### Page text
Recently, Thiel has become even more famous for bankrolling the lawsuit that put Gawker out of business and for his support of Trump. He’s a libertarian gay man.

Before this, Thiel was most famous for being one of the founders of Paypal, of Palantir (the “information” company), and for being one of the early investors in Facebook, which made him about a billion dollars.

He’s also a very smart man, and his book, which is about startups, is worth reading, even if you don’t agree with all of his politics or ideas.

Zero to One is based on the idea that there is doing more of the same (normal business), and there is creating something new. When you create a new way of doing things, that’s going from zero to one. Doing more of the same is additive, new stuff is what really grows the economy.

(This is, interestingly, exactly the same beat that Jane Jacobs tackled in “The Economy of Cities”, which I’ll be reviewing soon. Her answer was more fundamental than Thiel’s, and more important, but Thiel says things worth reading.)

Thiel thinks the key to creating something new is knowing something is true that most people think is not true.

Having a secret. You can use that secret, whether it is a scientific fact or a social one, to do something other people aren’t doing. Elon Musk’s secret at Tesla was to start with luxury cars, and use the demand of wealthy people to drive down market.

But Thiel’s big secret is one that is known to a lot of successful business people, but denied piously by most.

### What you are asked to do
In the review of Zero to One, what does Thiel consider the key to creating something new? Rely solely on the review of Zero to One above.

### Given information
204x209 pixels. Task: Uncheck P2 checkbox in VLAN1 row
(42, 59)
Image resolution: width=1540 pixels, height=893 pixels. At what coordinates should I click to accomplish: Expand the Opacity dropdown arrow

### Final result
Knowing that something is true when most people think it is not true.